Pros on prose: aspiring writers gather to learn tips and tricks of writing professionally
Jun 28, 2018 02:53PM ● Published by Keyra Kristoffersen
Authors and editors met to learn more about writing successfully at the SoJo Writer’s Conference. (Keyra Kristoffersen/City Journals)
By Keyra Kristoffersen | firstname.lastname@example.org
Writers of all levels were invited to participate in the first annual SoJo Writer’s Conference hosted by the South Jordan Arts Council and held at the Marv Jenson Recreation Center (10300 South Redwood Road) in South Jordan on May 26.
“The Arts Council was thrilled with the way this conference turned out,” said Heather Smith, chairman of the arts council. “For a first-time small conference, it was really great to have the numbers we had.”
The conference, a first-time bid by the council to introduce more literary recognition into South Jordan, was attended by more than 50 participants, young and old, eager to learn from the 21 presenters of professional writers and publishers.
“I loved the caliber of presenters,” said Smith. “I went out on a limb and approached people with really great presence in the writing community and felt so blessed that all of them readily agreed to participate.”
Presenters included Lisa Mangum, best-selling author and managing editor at Shadow Mountain and has worked in publishing since 1997. Her keynote address spoke on following your dreams no matter how long they take to accomplish or how they might change. Mangum also presented a workshop on pacing and illustrated through one of her passions, the television show “Supernatural,” how to build suspense and control the rise and climax of each chapter of a book.
Other workshops included classes on worldbuilding, marketing, fleshing out main characters and understanding the difference between heroes, villains and anti-heroes, which was taught by David Gaunt, a slush pile reader at Shadow Mountain since 2000. All of the presenters were local writers and editors who have been published and achieved success in the writing industry. One presenter was Charlie N. Holmberg, a Wall Street Journal and Amazon bestselling author and winner of the 2018 Whitney award for Speculative Fiction. He taught a class on the realities of writing convincing kissing scenes.
“I don't like presenting on boring things,” he said. “I had a bunch of class ideas, and then this idea to try a class about kissing, Heather really liked the kissing one.” His debut series, “The Paper Magician,” has been optioned by the Walt Disney Company.
Holmberg was impressed at the success of this first SoJo Writer’s Conference and the more intimate feel of the small setting.

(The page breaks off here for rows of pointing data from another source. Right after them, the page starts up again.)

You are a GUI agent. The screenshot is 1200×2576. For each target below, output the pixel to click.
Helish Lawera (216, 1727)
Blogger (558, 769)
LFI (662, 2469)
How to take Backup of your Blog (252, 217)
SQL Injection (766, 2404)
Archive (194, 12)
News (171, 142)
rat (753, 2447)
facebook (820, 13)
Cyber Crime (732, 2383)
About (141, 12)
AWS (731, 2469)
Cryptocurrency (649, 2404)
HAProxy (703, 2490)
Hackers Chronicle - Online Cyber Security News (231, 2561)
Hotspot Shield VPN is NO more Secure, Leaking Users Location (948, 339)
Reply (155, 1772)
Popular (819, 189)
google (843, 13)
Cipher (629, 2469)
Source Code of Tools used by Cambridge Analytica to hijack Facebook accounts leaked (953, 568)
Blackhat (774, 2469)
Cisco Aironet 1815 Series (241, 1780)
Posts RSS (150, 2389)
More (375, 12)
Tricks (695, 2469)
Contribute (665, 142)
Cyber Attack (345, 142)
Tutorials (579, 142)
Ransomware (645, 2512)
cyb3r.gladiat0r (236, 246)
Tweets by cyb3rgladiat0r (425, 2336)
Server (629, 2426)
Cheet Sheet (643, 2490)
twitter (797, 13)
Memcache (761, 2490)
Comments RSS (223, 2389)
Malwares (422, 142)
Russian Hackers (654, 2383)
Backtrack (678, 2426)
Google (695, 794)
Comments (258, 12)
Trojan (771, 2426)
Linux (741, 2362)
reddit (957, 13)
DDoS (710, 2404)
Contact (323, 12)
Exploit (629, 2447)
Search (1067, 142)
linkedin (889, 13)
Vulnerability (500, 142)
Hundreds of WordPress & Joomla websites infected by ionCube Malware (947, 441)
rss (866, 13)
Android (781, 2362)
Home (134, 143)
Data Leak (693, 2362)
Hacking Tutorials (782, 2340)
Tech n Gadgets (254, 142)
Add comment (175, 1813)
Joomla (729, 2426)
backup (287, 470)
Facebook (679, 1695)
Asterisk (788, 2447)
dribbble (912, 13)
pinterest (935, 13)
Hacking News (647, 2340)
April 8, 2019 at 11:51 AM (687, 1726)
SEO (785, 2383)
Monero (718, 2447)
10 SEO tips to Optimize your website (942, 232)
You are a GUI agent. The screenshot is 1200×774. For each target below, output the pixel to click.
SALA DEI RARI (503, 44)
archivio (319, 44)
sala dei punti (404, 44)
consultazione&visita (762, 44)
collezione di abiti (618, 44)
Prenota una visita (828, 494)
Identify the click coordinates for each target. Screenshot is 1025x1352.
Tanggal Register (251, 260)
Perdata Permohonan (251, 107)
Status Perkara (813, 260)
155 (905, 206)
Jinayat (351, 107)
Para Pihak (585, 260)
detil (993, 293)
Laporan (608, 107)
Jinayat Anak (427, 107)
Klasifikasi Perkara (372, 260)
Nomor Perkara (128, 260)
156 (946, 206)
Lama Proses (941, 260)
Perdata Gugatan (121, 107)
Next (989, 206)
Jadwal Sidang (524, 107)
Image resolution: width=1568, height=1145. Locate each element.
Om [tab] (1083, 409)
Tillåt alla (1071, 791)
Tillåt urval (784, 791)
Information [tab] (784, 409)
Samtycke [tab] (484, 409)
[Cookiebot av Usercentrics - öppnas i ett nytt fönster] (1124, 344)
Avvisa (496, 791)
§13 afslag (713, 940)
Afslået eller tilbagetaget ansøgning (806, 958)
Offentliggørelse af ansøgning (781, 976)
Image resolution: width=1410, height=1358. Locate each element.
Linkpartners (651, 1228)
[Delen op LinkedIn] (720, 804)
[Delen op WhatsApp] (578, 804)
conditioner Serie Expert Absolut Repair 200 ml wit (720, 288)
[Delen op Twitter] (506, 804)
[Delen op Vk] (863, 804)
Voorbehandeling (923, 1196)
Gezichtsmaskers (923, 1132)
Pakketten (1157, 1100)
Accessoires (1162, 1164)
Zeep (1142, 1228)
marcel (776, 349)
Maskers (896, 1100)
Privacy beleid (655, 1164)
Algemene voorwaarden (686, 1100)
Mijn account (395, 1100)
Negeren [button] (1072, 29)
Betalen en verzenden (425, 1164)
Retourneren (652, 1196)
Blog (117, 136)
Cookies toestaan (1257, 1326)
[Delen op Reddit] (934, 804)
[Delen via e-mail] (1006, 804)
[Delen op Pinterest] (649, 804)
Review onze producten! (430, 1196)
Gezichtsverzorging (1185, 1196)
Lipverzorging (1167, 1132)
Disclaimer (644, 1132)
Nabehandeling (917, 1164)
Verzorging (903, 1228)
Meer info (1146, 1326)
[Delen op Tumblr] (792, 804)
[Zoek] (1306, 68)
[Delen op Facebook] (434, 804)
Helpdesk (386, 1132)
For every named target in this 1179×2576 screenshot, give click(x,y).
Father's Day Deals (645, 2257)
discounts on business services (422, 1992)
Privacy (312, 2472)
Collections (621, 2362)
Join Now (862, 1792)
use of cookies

“They've done a really good job, got a little more of a casual atmosphere, and I like that that way,” said Holmberg. “We’ve got some new people and some veterans. Even though it's small, I think we have a good sprinkling of authors.”
The Hooper family was one of the groups of attendees also happy with the lineup of professional authors. When Nikole Hooper’s husband read about the conference three days before, he immediately signed her up for her birthday present, and she brought her two daughters, Elizabeth and Abigail, along.
“I have been writing for years; it's what I love to do, and I wanted to learn more about it,” said Hooper.
She has had a difficult time trying to write with five children at home but now that the youngest is off to kindergarten, she wants to devote more time to her passion of writing poetry, children’s stories and now a novel of historical fiction on the Mormon pioneers. Hooper hopes future conferences will also include a section just for kids who want to write because her daughters had such a great time learning and taking notes.
“I just always loved reading and writing, and I wanted to know how to make people enjoy the stories more and improve,” said 12-year-old Elizabeth Hooper, who writes poetry and medieval fantasy. She calls herself Brandon Mull’s No. 1 fan because she loves the setting for his “Fablehaven” series and wants to learn more about creating plots and writing poetry.
Abigail Hooper, 9, found herself at the conference with a desire to learn more about writing stories because in school, she said, all they teach you to write are essay and informative writing.
“I like to write fantasy and humor, and I also like to write realistic fiction,” said Abigail, who also enjoy writing a fake biography of herself.
Smith said that with the success of this writing conference, plans are already in the works to hold an even bigger one in spring 2019 with many of these same authors as well as some who couldn’t be there this time.